After the verdict, Plymouth District Attorney Timothy J. Cruz said he plans to ask the Board of Registration of Medicine to reopen its investigation of Kifuji, who he has said turned a blind eye to the numerous signs that the parents were troubled and reckless in dispensing drugs.
“Dr. Kifuji is unfit to have a medical license,’’ he said. “If what Dr. Kifuji did in this case is the acceptable standard of care for children in Massachusetts, then there is something very wrong in this state.’’
Shortly after Rebecca died, Kifuji had entered into a voluntary agreement with the board to halt her clinical practice. But two years later, after a grand jury declined to indict her and the board completed its own inquiry, she was allowed to return to practice last fall. She is currently seeing patients at Tufts Medical Center.
Kifuji testified in both cases, but only after being granted immunity from prosecution.
Cruz said he plans to assemble the transcripts of her testimony, among other things, to present to the licensing board. That information, prosecutors said, showed negligence in how she assessed and followed patients, not just that she subscribes to the controversial belief — as do some other prominent psychiatrists — that toddlers can be diagnosed with bipolar disorder.
For instance, Kifuji diagnosed at least two of the Riley children, while toddlers, with mental disorders after only a one-hour consultation, did not order appropriate blood work while they were on potent pills, and seemingly ignored input from preschool teachers and other clinicians who said the children seemed weak and overmedicated.

DIRECTIONS:
Answer these questions using the text about Dr. Kifuji:
1. Where is Kifuji currently seeing patients?
2. What was Kifuji granted before she testified in both cases?
3. How long was the consultation after which Kifuji diagnosed at least two of the Riley children with mental disorders?

AVAILABLE DATA:
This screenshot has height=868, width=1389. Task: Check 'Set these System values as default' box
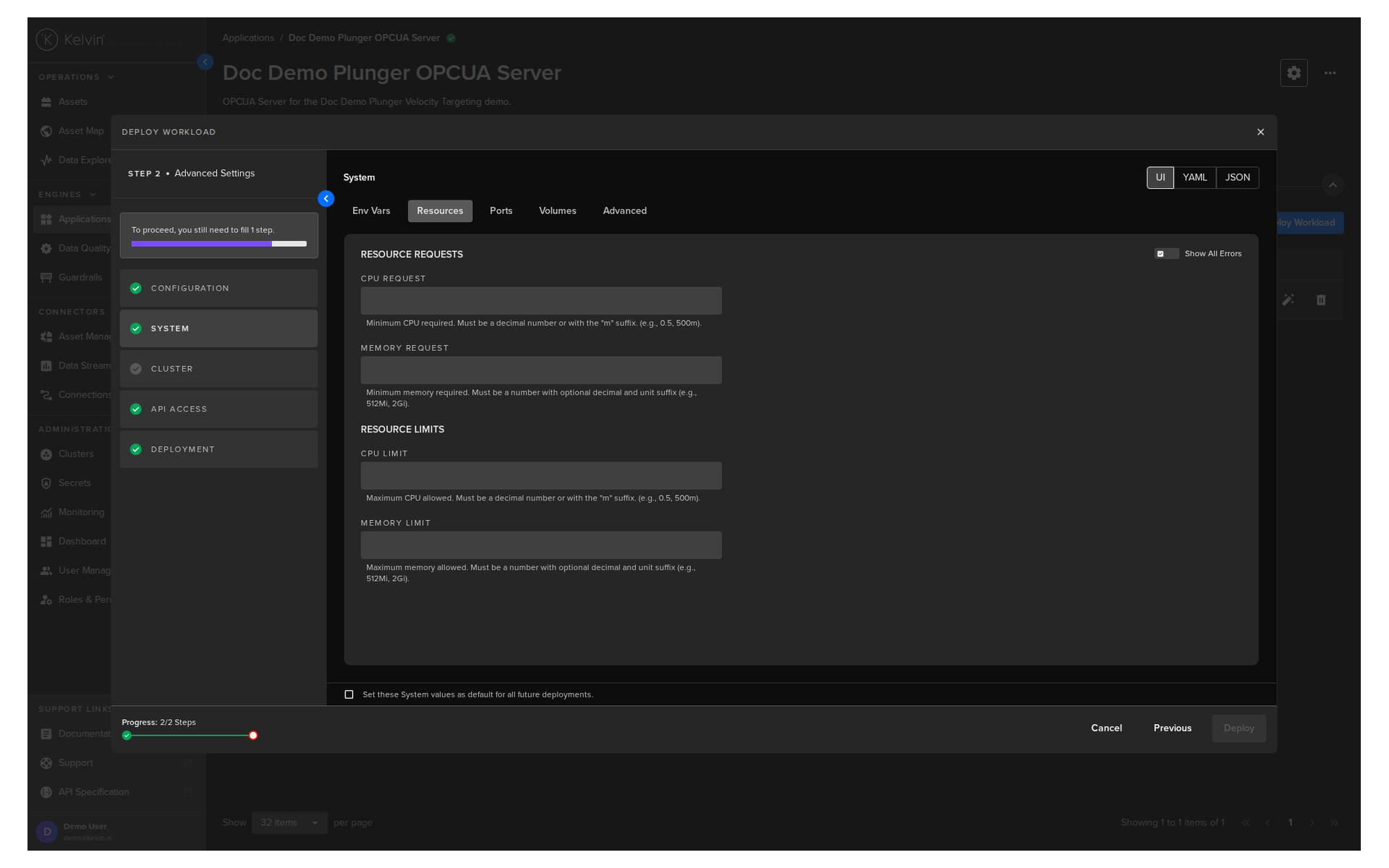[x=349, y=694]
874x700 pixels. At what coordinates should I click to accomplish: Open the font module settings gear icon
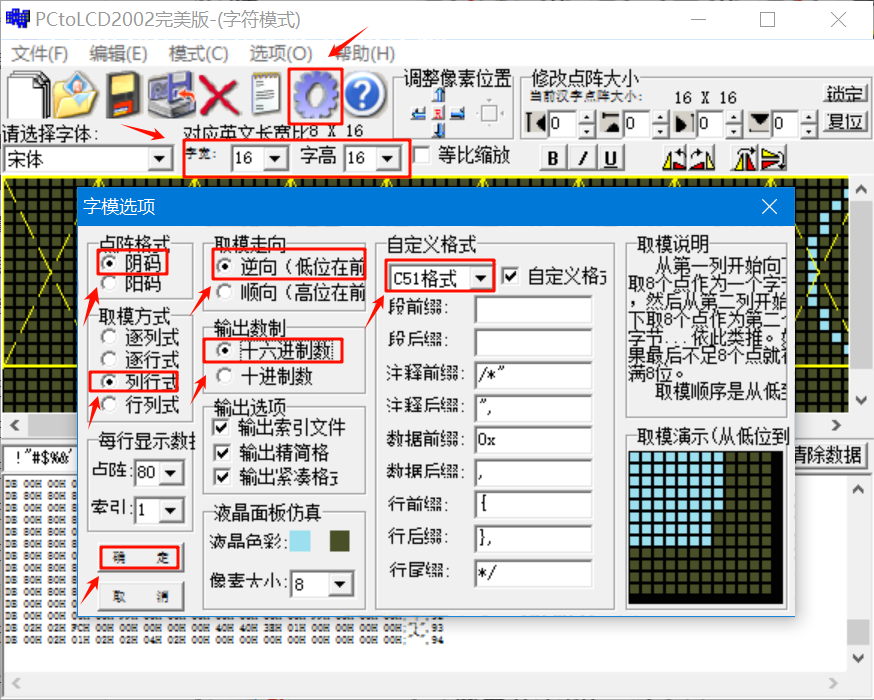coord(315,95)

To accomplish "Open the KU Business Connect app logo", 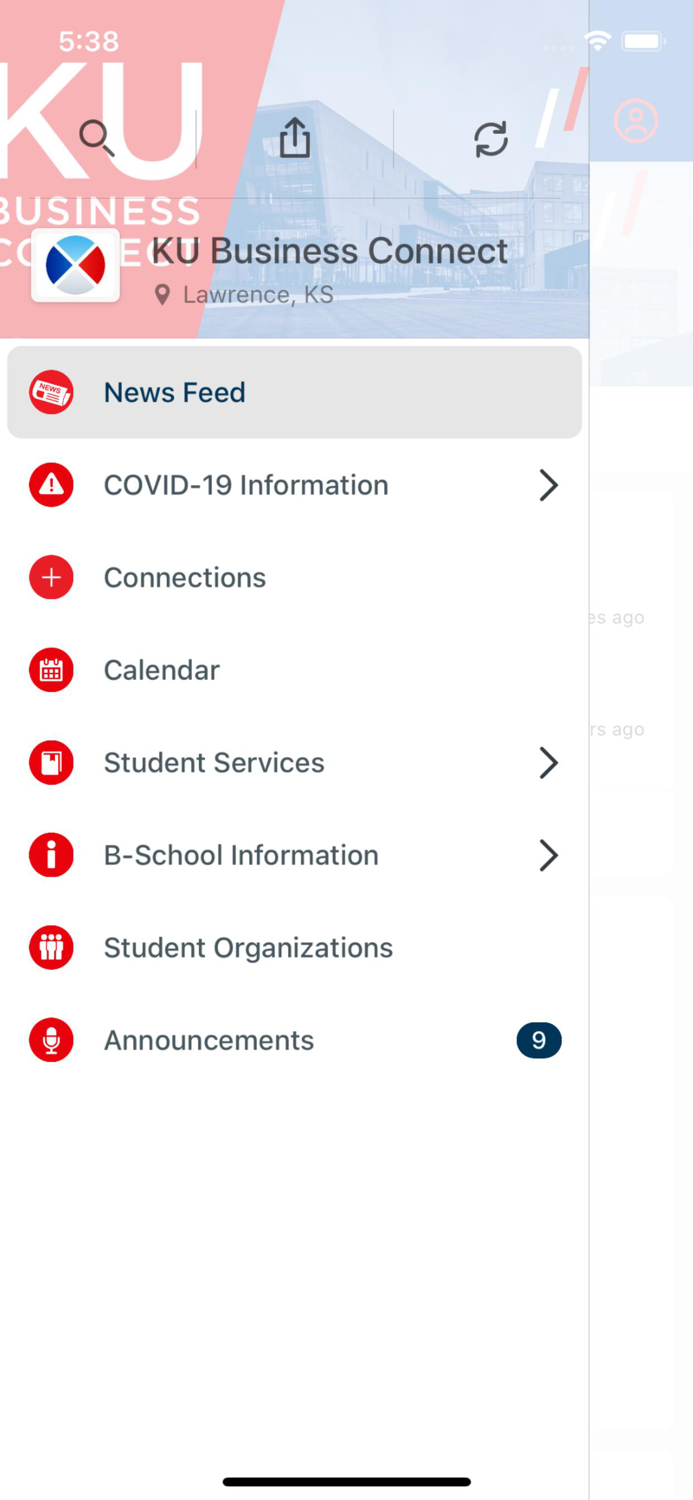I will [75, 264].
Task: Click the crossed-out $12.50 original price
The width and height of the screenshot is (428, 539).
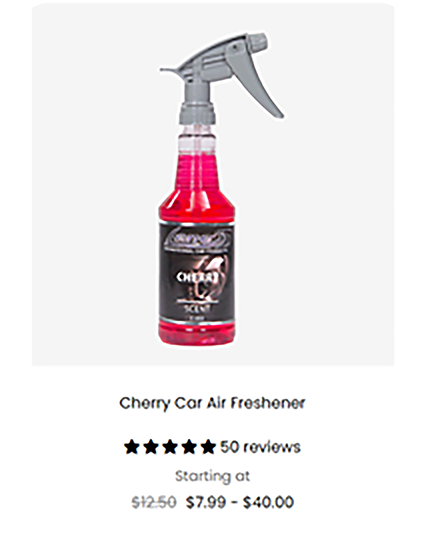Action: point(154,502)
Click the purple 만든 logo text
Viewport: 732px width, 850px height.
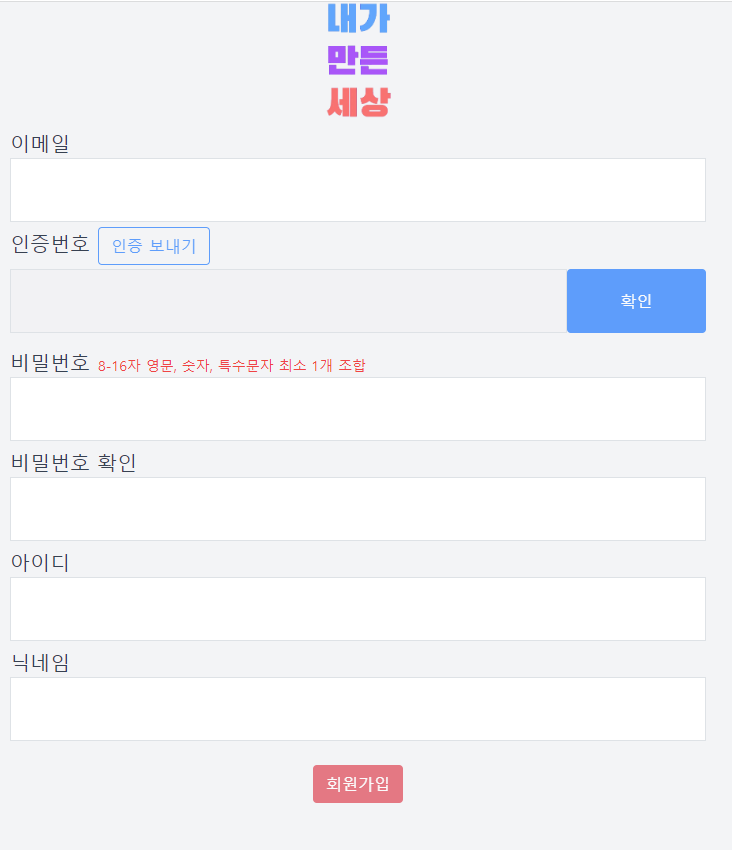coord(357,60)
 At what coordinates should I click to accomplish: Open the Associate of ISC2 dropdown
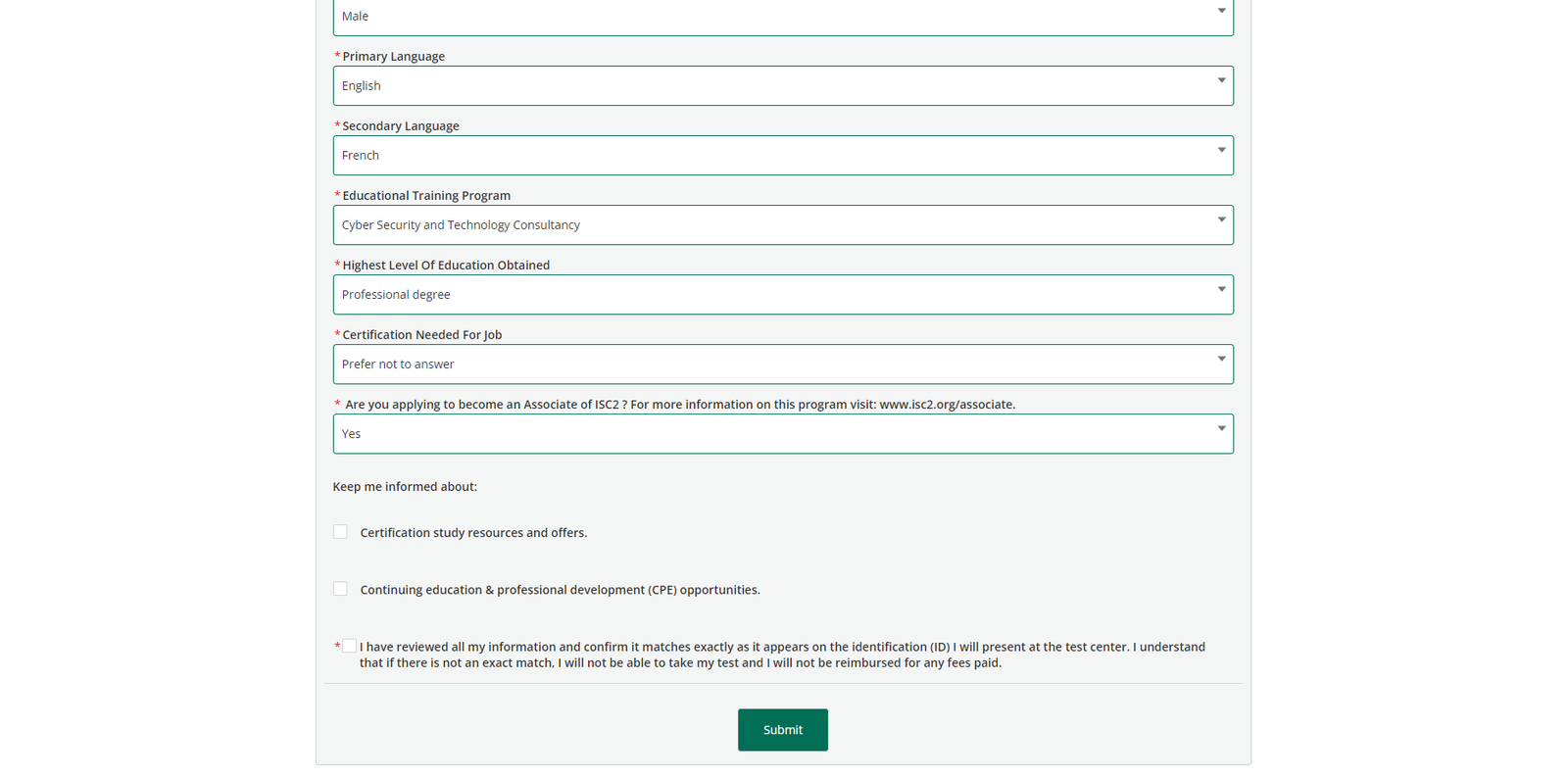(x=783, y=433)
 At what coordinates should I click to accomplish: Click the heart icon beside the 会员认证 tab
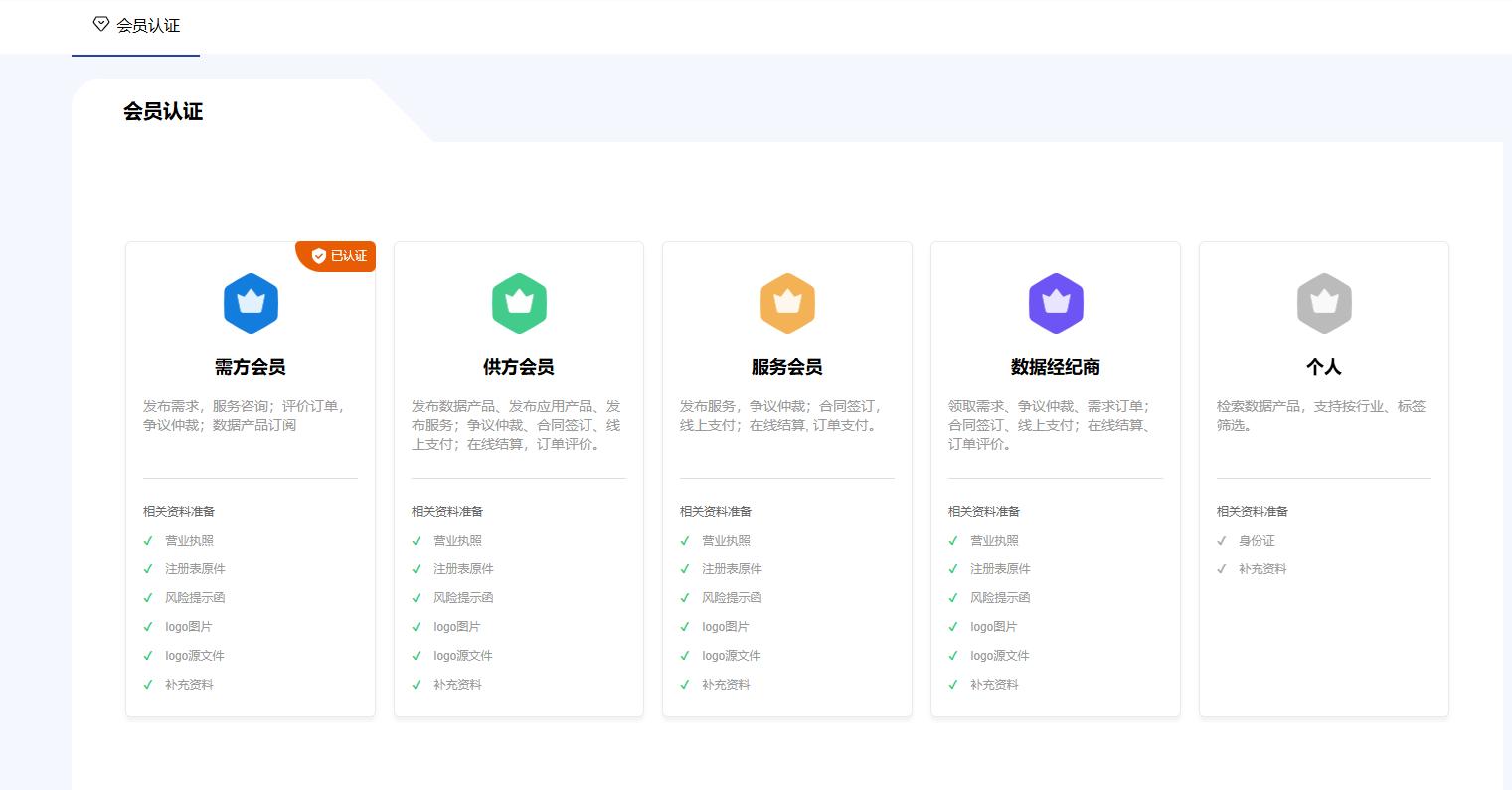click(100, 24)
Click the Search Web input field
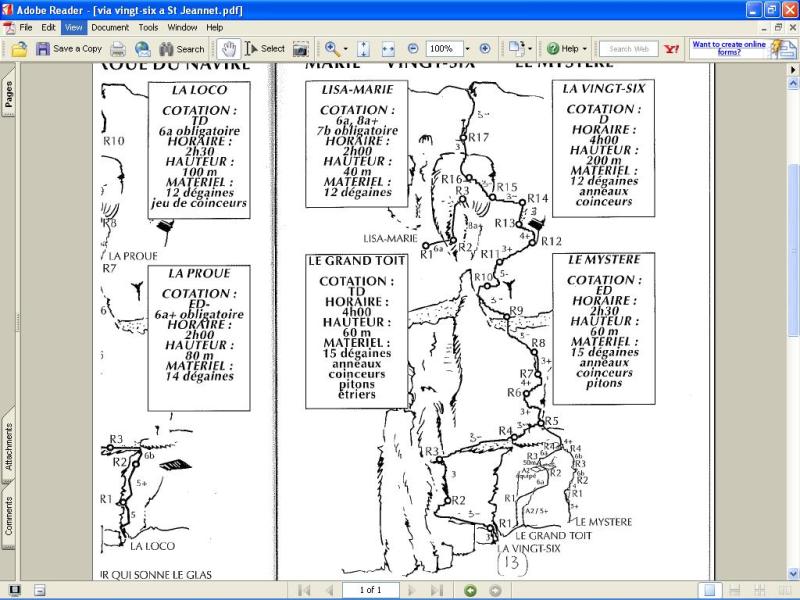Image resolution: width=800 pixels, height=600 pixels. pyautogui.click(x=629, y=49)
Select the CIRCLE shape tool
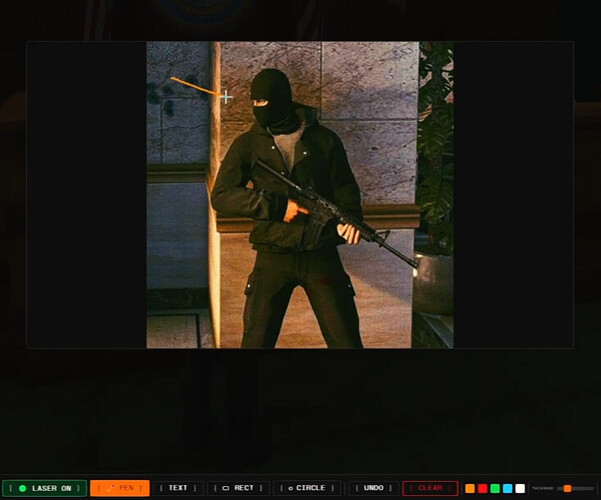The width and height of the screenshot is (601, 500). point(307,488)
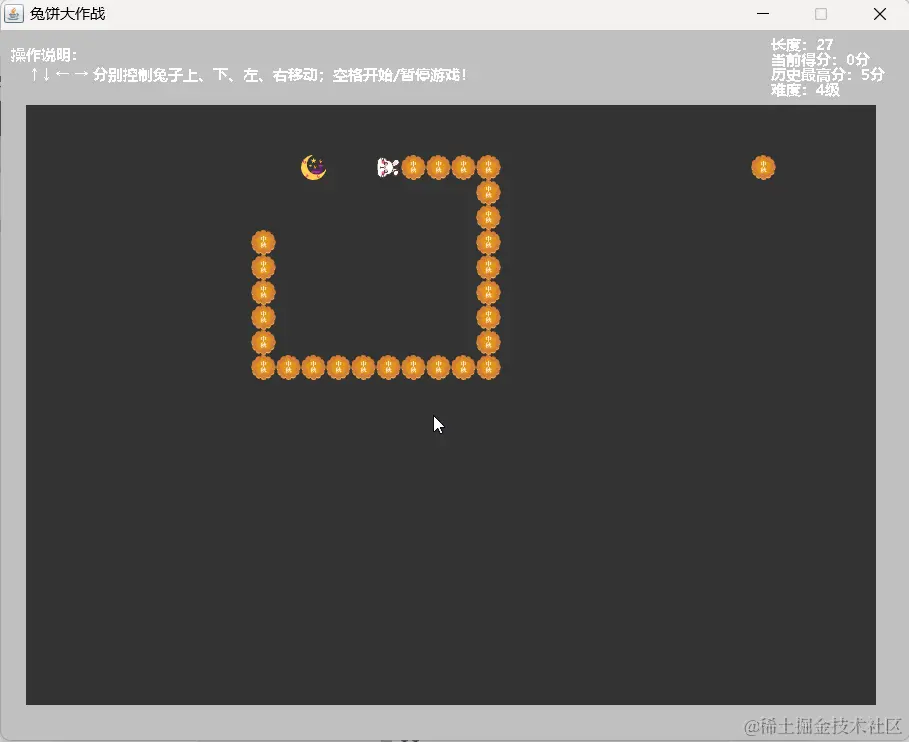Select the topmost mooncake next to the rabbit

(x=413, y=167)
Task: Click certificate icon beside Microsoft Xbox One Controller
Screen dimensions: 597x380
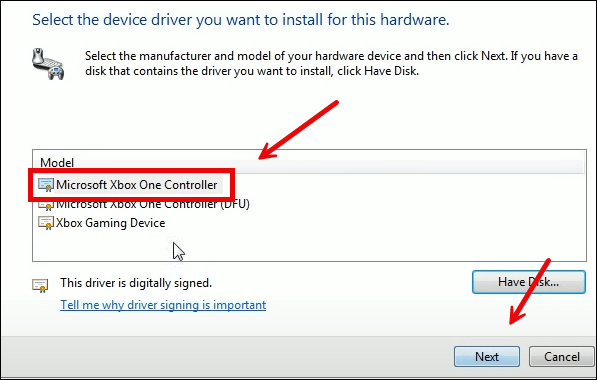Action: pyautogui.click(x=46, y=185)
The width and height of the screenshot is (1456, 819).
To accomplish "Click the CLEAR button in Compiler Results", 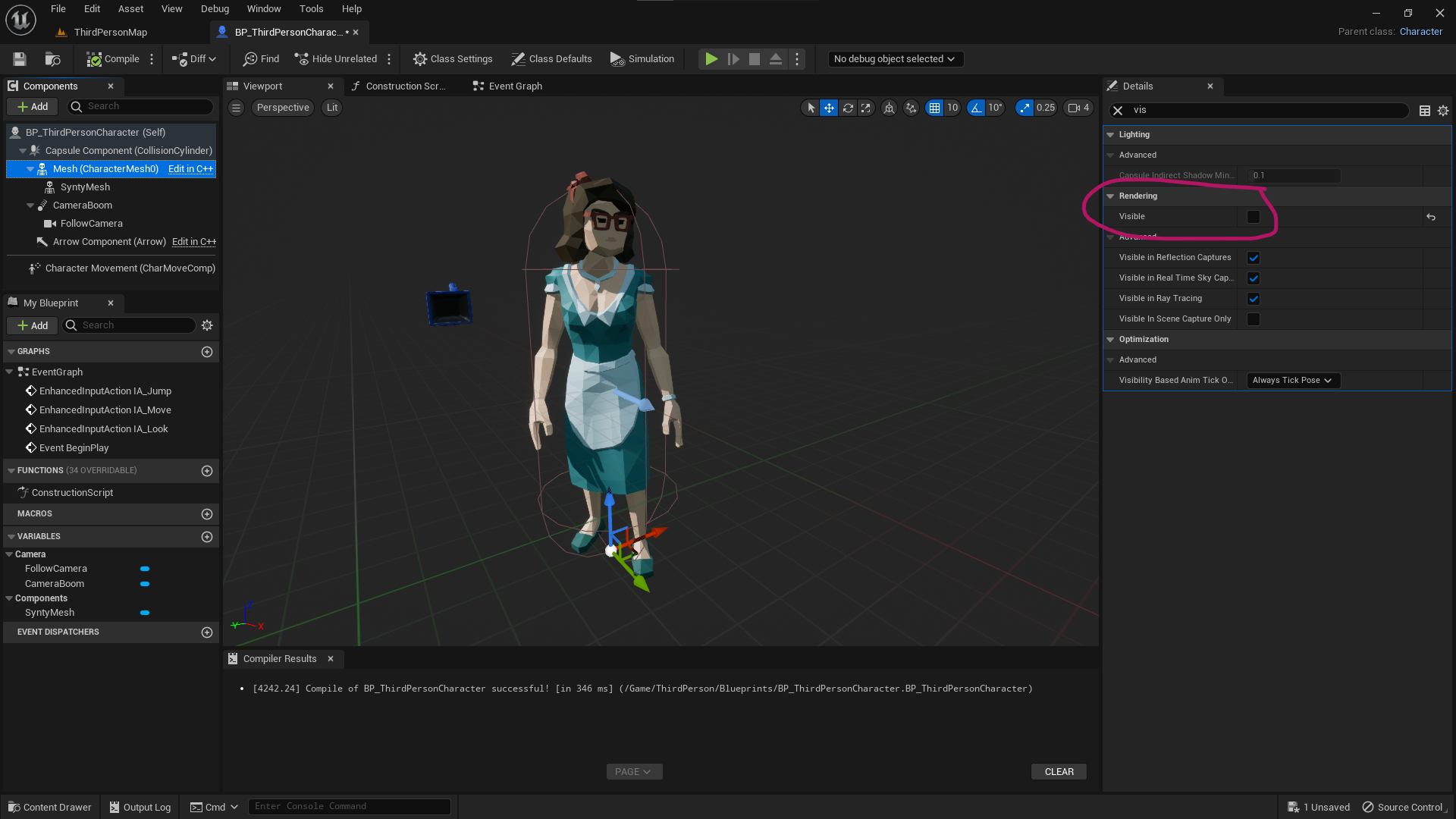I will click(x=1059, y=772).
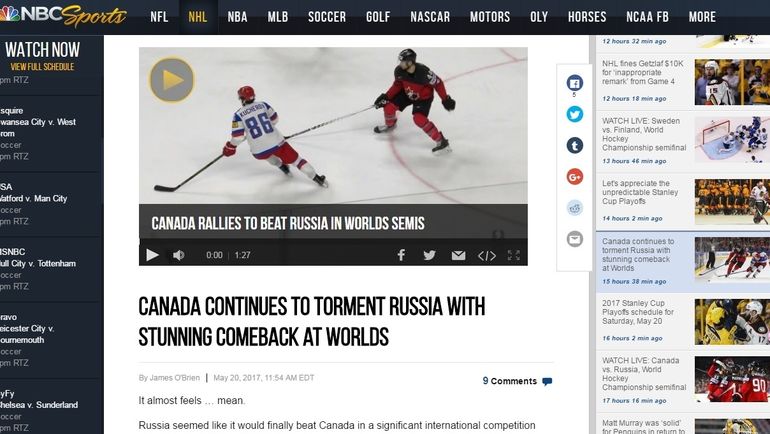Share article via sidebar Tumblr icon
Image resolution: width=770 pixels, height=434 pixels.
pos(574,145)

SOLUTION FOR THIS PROBLEM:
1. Tufts Medical Center.
2. Immunity from prosecution.
3. One hour.